**Stated problem:** Reproduce the following listing line for line, without changing anything.

··· Records

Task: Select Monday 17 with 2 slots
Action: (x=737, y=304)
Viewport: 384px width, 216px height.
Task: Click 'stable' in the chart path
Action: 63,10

······

**Result:**
Task: Select Monday 17 with 2 slots
Action: (x=737, y=304)
Viewport: 384px width, 216px height.
Task: Click 'stable' in the chart path
Action: 63,10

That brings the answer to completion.